DAVUTOĞLU: Öncelikle bugün Avrupa'da farklı kültürlerden gelen insanların beraber yaşamasının gayet normal olduğunu kabul etmeliyiz. Sömürgecilik bittiğinde sömürgelerde yaşayan pek çok insan sömürgeci ülkelere geldi, örneğin Hindistanlı ve Pakistanlılar İngiltere'ye, Kuzey Afrikalılar da Fransa'ya gitti. Türkler, Avrupa'ya sömürge altında yaşamadan gelen tek grup. Türkler, Avusturya ve Almanya tarafından işgücü eksikliğinden dolayı çalışmak üzere çağırıldı. Zaman ilerledikçe hassasiyet oluşmaya başladı. Hareketlilik çok normal bir şeydir, hiç kimse kendini izole edemez. Fakat bu süreç AB üyesi ülkelere ve AB'ye daha fazla sorumluluk yüklüyor.
KOPEINIG: AB'ye gelen insanların da sorumluluk sahibi olmaları gerekmez mi?
DAVUTOĞLU: Bu grupların da omzunda sorumluluk yükü var. Örneğin Türklerin ve Türkiye'nin. Bu zorluğu kabul edip bu yükü beraber taşımalıyız. Eğer AB ülkeleri sadece bir grubu sorumlu tutar ve kendisi sorumluluk üstlenmeyi reddederse, o zaman bu Avrupa'nın geleceği için de bir risk olur. İslam korkusu büyük bir risktir. Fransa'da sadece Müslümanlar değil Romanlar da püskürtülüyor. Başkasını dışlamanın nerede biteceği hiç bilinmiyor.
KOPEINIG: Bu eğilimlere karşı ne yapılabilir?

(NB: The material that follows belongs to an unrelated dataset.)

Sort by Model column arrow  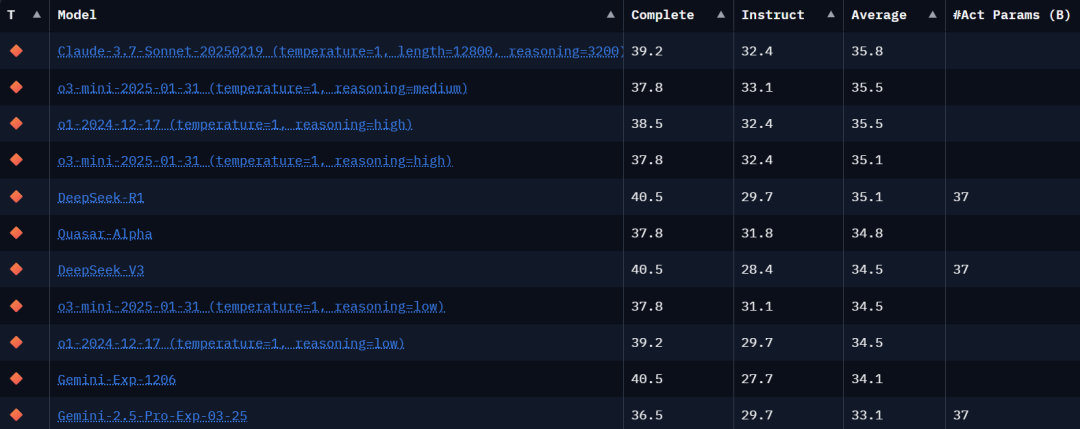[x=611, y=15]
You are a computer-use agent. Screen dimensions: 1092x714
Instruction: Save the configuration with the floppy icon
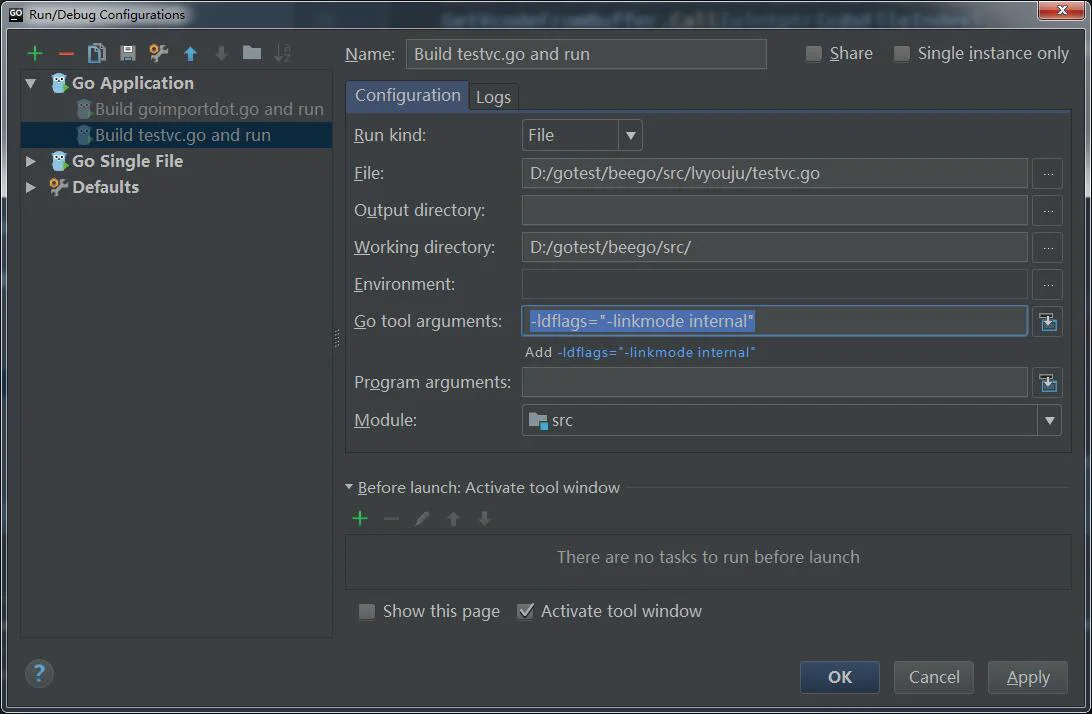127,53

DAVUTOĞLU: Eğitim, sosyal entegrasyon ve durumu siyasileştirmemek. Sivil inisiyatiflere, medeniyetler diyaloğuna ve sivil toplum kuruluşlarının eylemlerine de ihtiyaç var. Genç nesile çok kültürlülüğü öğretmemiz gerekiyor. Başkalarının kültürünü reddetmeyi önlemek için toleransı öğretmemiz gerekiyor. Eğer bunu yapmazsak durum tehlikeli bir hâl alır. Ülkeler Avrupa'da Türklerin olmasını istemedikleri zaman İslam'a saldırıyor ve böylelikle kültürel bir sorun yaratıyorlar. Bu çok saçma.
KOPEINIG: Türklerin çoğu bir Anayasa değişikliği taraftarı. AB'den karşı hamle olarak ne bekliyorsunuz?
DAVUTOĞLU: Anayasa reformu, Türkiye'deki siyasi reformun bir parçasıdır. Biz bunu Avrupa için değil, kendi çıkarlarımız çerçevesinde demokrasiyi güçlendirmek için yapıyoruz. Biz toplumu ve siyasi sistemi modernleştirmek ve AB entegrasyonunu tanıtmak istiyoruz. Hiç kimse reformlarımızı engelleyemez.
KOPEINIG: Sizin için hangisi daha önemli? AB üyeliği mi, yoksa bölgesel güç olmanın verdiği statü mü?
DAVUTOĞLU: Bu birbirini bağlamıyor. Komşularımızla ilişkilerimizi düzeltiyoruz ki bu AB için de bir avantajdır. Türkiye için üyelik, stratejik ve siyasi öncelik taşıyor. Biz ya tam üye olmak istiyoruz ya da hiç. İmtiyazlı ortaklık bizim için söz konusu değildir.